▶ _AIM OF THE TASK_
Nothing belongs in the answer except the lines of the material that include "will".

*** INFORMATION ***

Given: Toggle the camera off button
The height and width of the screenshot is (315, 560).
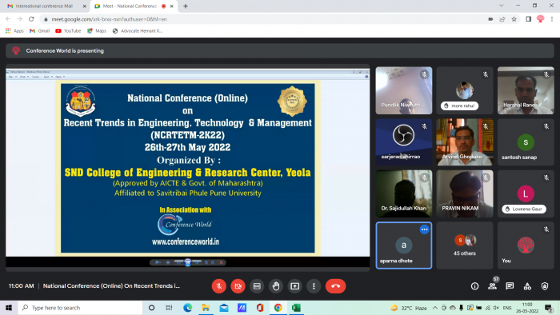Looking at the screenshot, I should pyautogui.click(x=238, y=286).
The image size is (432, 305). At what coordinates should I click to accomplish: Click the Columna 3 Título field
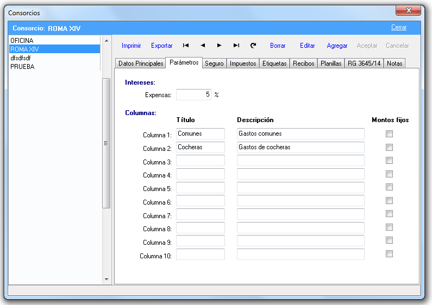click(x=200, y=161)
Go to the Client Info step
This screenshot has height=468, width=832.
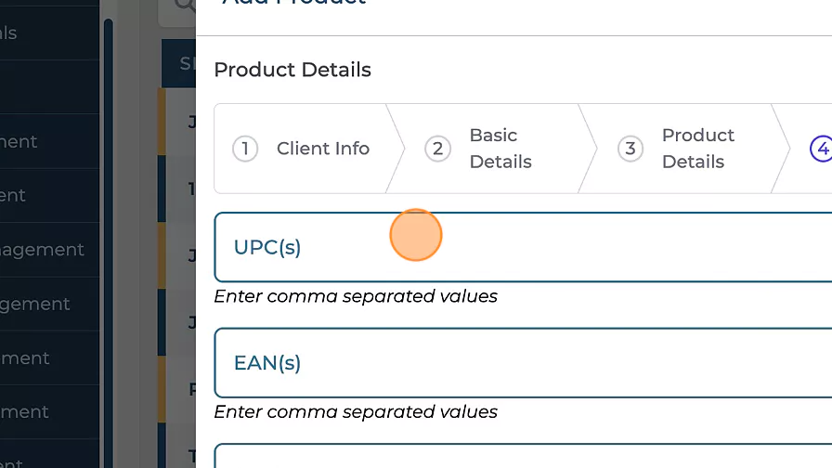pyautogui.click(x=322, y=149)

*** End of INFORMATION ***
*** INFORMATION ***

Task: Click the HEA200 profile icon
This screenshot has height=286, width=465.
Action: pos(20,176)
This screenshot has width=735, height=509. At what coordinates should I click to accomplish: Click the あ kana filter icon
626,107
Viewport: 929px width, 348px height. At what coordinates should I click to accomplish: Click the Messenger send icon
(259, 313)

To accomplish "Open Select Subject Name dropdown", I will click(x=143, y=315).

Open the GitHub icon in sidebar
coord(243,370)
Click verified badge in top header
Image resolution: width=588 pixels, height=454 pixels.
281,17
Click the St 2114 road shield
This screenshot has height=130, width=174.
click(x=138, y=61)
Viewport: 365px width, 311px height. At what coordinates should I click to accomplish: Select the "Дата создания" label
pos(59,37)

*** End of INFORMATION ***
*** INFORMATION ***

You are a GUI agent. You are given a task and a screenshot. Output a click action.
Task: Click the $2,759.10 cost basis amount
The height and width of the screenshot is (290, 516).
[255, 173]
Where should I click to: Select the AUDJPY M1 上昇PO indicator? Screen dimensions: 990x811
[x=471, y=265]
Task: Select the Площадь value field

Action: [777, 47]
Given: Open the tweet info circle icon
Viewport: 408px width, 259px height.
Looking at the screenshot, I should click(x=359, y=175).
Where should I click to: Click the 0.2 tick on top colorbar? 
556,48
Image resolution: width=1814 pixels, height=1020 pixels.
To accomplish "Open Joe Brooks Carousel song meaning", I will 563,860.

*** End of INFORMATION ***

▶ _EXERCISE OUTPUT_
To accomplish "Open Select Subject Name dropdown", I will click(x=143, y=315).
To accomplish "Open Joe Brooks Carousel song meaning", I will 563,860.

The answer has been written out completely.